There's been an explosion of so-called "tangible interfaces"
for music: the basic scenario is, there's a table, possibly with
projections, and little blocks or objects or projected thingies you can
play around with and move to produce sound.


(Tangible = something physical you can move or touch, as opposed to an
interface that's intangible, like the filter routing in Apple Logic's Ultrabeat, which was designed by aliens who would rather use mental telepathy for control.)

Lately, there have been nearly weekly introductions of slight
variations on this theme, so many that if you've been reading
interactive tech blog near near future, you can't tell your audiopad from your reacTable from your audiocube from your audiocubes. (Yes, those last two are different.) Even Yamaha and Fisher-Price have gotten in on the action.

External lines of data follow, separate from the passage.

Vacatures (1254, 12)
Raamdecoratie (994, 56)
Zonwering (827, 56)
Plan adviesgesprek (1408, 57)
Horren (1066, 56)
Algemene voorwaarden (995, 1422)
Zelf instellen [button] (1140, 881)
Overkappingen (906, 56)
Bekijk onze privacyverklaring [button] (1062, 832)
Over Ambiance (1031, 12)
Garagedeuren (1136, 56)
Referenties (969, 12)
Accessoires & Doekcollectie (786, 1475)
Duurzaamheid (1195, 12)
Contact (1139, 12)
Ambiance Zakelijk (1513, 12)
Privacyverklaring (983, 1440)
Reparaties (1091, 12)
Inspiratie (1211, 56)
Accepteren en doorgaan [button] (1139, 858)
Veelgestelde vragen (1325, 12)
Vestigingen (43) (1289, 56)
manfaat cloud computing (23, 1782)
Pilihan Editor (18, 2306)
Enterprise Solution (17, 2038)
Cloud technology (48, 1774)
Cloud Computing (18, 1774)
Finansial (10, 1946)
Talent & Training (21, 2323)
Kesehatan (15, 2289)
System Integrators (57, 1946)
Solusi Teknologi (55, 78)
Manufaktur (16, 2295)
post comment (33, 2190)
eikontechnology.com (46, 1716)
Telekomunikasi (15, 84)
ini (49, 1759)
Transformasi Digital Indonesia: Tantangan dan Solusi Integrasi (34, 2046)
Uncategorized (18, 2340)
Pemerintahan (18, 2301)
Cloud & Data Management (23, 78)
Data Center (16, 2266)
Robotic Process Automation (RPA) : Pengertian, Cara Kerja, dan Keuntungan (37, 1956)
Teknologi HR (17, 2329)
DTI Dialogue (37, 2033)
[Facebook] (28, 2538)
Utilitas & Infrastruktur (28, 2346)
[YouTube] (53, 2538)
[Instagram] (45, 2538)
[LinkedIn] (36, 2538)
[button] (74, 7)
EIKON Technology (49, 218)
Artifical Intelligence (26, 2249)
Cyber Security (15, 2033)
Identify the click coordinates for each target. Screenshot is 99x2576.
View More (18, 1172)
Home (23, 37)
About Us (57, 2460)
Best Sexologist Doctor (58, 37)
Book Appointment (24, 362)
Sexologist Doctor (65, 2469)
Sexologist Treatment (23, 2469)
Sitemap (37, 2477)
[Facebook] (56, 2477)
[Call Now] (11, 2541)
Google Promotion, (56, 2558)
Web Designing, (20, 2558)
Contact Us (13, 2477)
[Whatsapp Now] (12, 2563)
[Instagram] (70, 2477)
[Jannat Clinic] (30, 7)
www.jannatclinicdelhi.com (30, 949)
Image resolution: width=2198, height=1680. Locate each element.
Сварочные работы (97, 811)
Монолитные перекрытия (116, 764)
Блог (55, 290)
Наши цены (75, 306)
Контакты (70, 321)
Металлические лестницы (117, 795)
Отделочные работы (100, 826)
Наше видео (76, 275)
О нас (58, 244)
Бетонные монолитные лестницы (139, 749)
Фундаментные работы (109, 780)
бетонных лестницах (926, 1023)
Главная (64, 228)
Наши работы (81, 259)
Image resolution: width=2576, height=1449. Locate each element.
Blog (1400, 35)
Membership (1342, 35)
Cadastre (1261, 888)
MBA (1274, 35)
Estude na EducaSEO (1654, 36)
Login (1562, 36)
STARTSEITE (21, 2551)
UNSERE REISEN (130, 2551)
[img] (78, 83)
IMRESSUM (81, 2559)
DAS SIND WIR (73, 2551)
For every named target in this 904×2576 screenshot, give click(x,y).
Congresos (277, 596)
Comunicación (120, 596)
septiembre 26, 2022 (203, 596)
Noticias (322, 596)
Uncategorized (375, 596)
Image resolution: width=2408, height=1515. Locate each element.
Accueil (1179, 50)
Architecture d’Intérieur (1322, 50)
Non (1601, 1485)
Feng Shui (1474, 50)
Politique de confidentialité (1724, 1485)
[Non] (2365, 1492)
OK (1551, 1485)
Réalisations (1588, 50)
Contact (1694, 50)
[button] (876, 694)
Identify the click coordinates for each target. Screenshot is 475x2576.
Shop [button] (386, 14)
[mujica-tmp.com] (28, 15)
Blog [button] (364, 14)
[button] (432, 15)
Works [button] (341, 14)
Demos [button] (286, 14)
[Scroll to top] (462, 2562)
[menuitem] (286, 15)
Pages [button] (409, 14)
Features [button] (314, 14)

Martin Kaltenbrunner has heard your cries of anguish and created a huge list of tangible interfaces / music tables,
complete with links to creators, project sites, and publications.
(Don't tell your thesis advisor, interactive technology MFA candidates
— just say you did this research during hundreds of hours at the
library.) Some links are out of date, but it's still quite useful. (via networked_performance)

Oh yeah, make that tables and one sonic banana
— is Martin hedging his bets in case this ridiculous cube phase comes
to an end and people realize that what they really want to make music
is segments of rubber hose? (Me, I think musical stress balls are the real instrument of the future.)

Still not satisfied? Head to Vancouver for an international conference dedicated to new musical interfaces, take pictures, and let us know what you see!